🔗 Source: arXiv

LeWorldModel: Stable End-to-End Joint-Embedding Predictive Architecture from Pixels

Mechanism: Jointly optimizes an image encoder and temporal predictor end-to-end using a mean-squared prediction loss plus a SIGReg regularizer that enforces isotropic Gaussian latent distributions to prevent representation collapse.
Nuance: Unlike existing JEPAs that depend on stop-gradients, exponential moving averages, frozen pre-trained encoders, or complex multi-objective losses to stabilize training, LeWM achieves provable anti-collapse with a single tunable hyperparameter and zero training heuristics.

Trains stably on a single GPU in hours with only 15M parameters while planning up to 48× faster than foundation-model-based world models under fixed compute.
Achieves competitive control performance across diverse 2D and 3D environments, with latent spaces that encode meaningful physical structure and reliably detect physically implausible events.

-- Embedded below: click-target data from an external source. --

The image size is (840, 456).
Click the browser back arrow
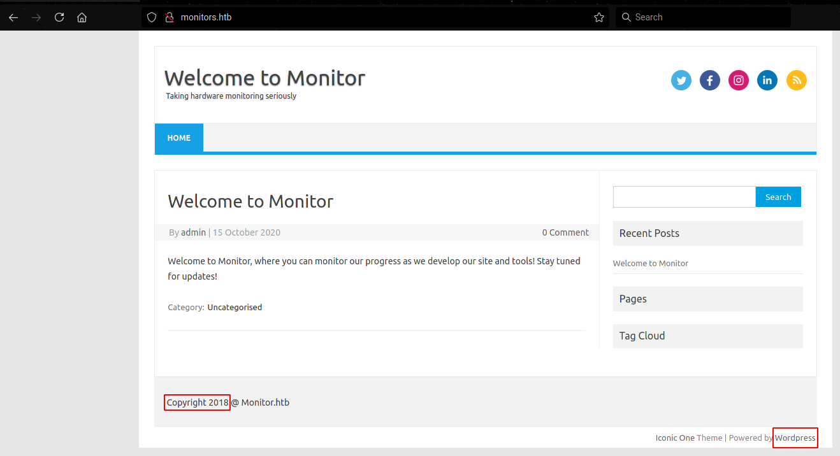click(13, 17)
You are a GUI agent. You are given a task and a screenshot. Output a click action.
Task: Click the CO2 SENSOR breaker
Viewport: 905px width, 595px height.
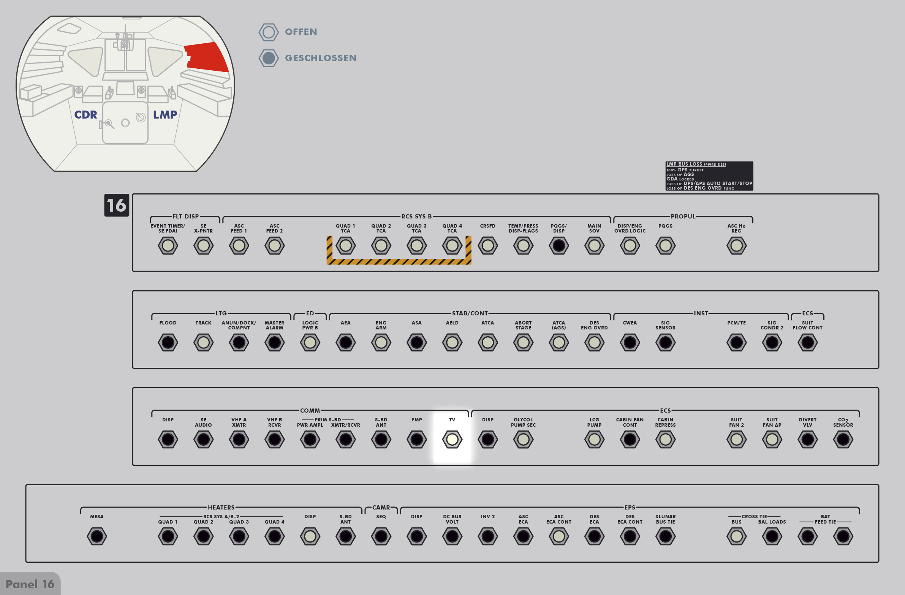click(843, 440)
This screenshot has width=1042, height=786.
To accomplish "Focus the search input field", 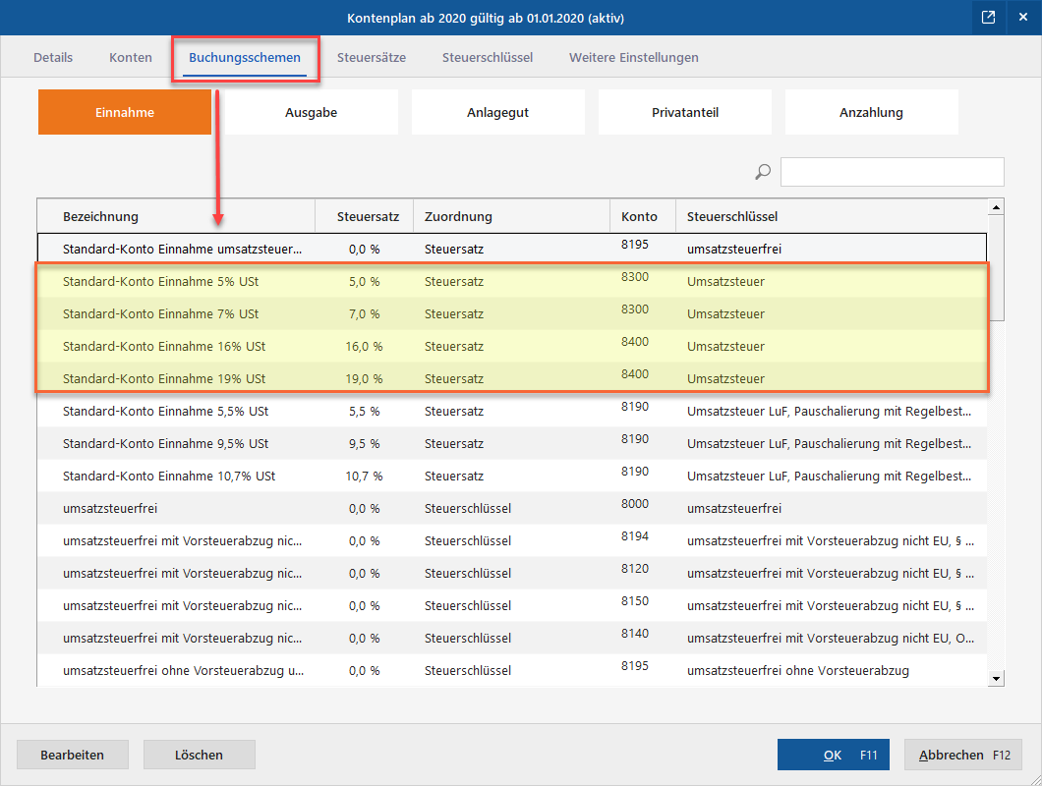I will click(x=892, y=172).
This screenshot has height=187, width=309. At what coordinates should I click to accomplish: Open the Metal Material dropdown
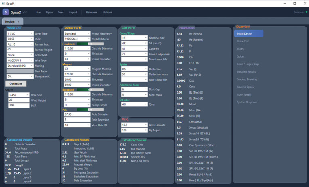pyautogui.click(x=77, y=39)
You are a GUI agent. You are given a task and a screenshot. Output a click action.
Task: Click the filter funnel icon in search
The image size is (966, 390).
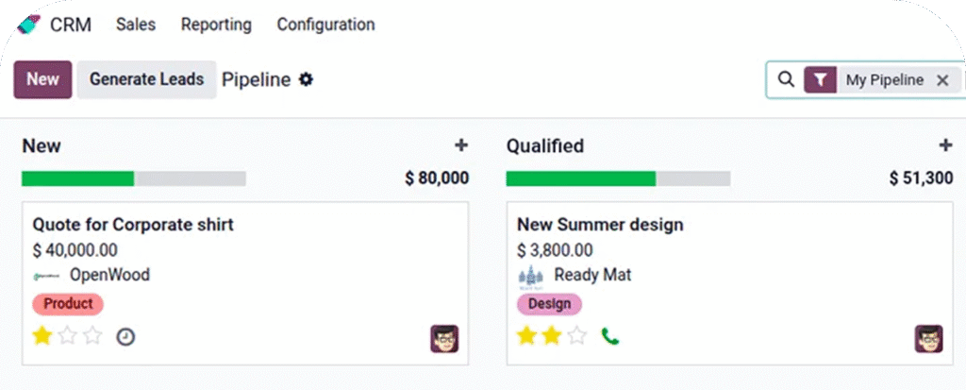point(821,80)
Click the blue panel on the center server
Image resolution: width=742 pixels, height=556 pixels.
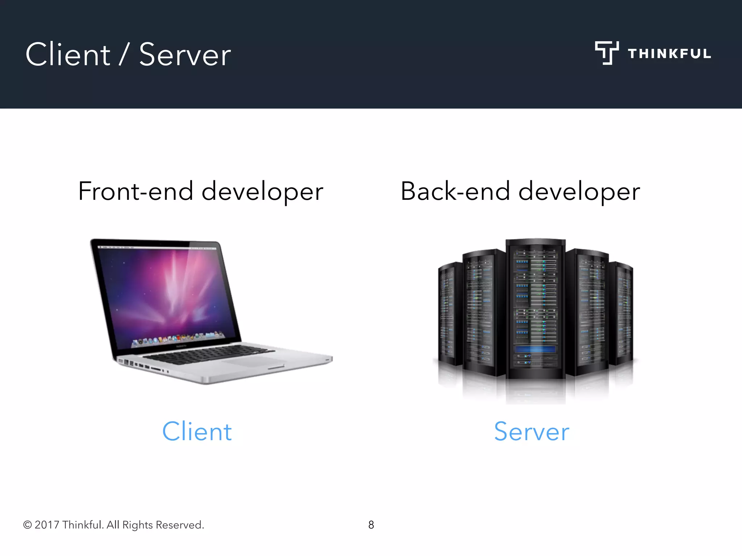pyautogui.click(x=535, y=349)
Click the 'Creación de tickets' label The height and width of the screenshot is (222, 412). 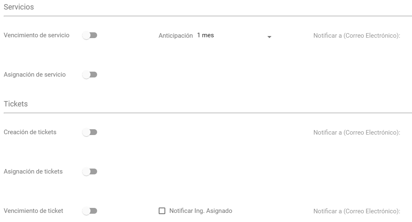(x=30, y=132)
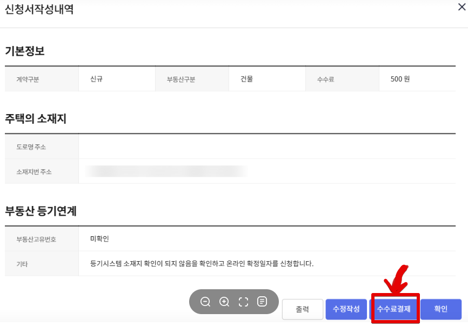Click the 신규 contract type cell
468x326 pixels.
pos(117,78)
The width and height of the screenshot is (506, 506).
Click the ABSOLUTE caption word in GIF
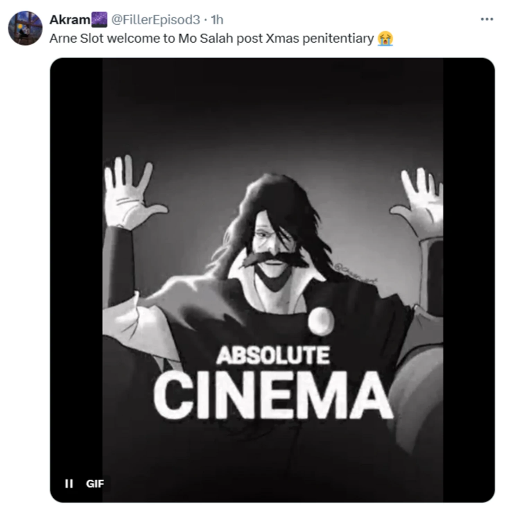[x=273, y=355]
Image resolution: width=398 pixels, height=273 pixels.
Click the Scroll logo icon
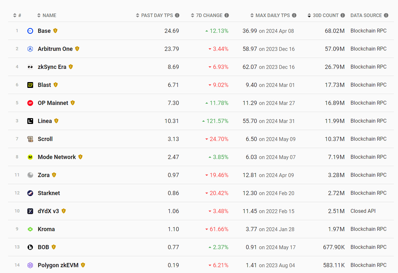(30, 139)
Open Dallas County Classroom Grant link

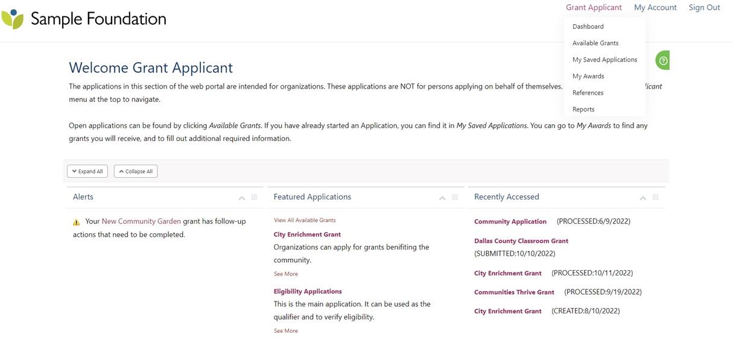click(521, 241)
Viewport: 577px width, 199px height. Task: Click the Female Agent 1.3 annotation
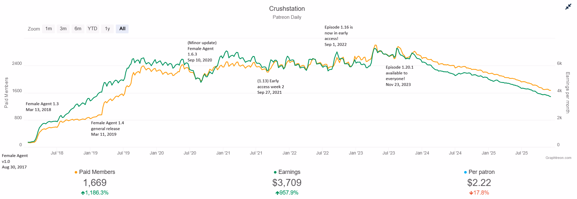(x=42, y=107)
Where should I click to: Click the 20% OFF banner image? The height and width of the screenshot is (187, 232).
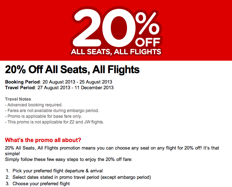(x=116, y=30)
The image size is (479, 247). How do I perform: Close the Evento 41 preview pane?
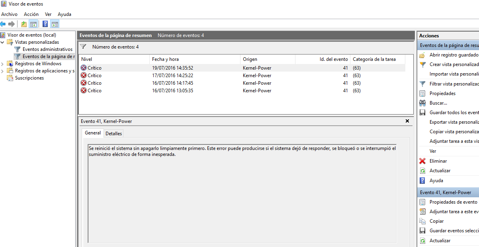click(x=407, y=121)
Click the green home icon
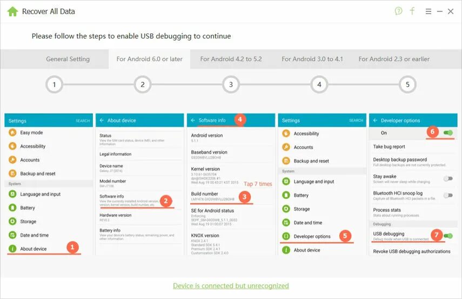 point(12,11)
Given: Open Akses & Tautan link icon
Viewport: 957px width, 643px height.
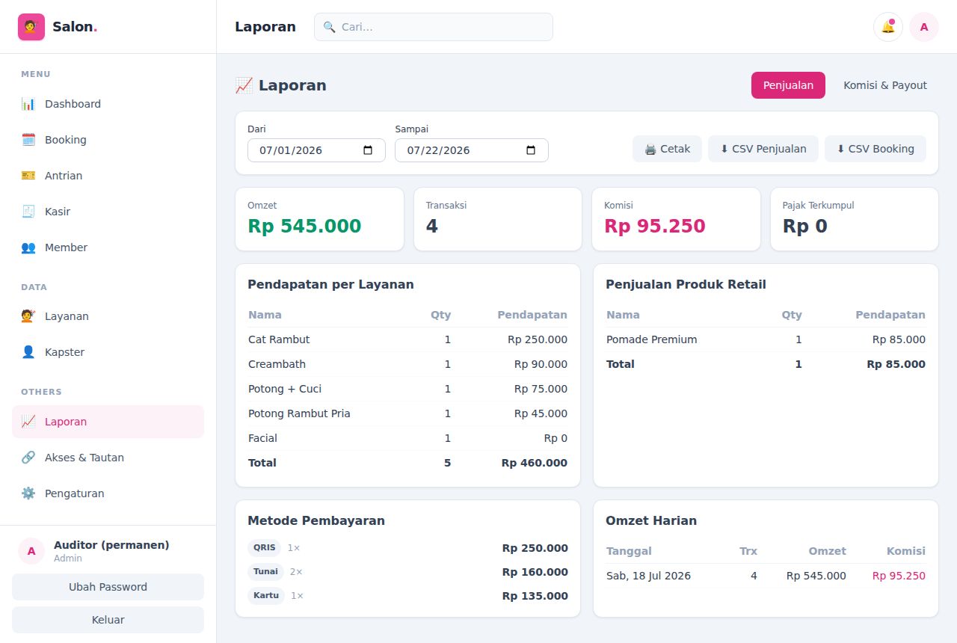Looking at the screenshot, I should pyautogui.click(x=28, y=458).
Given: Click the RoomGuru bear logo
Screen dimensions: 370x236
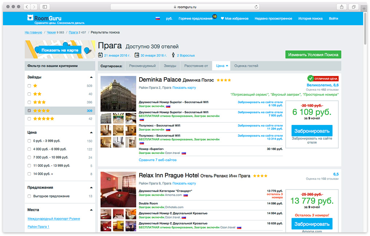Looking at the screenshot, I should (31, 18).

Planning horizons remain short, requiring hierarchical extensions for long-horizon reasoning.
Depends on offline datasets with sufficient interaction coverage, which can be costly or difficult to collect.
SIGReg regularization may struggle in low-intrinsic-dimensionality environments where matching an isotropic Gaussian prior is challenging.
Requires explicit action labels for prediction, limiting applicability when action annotations are unavailable.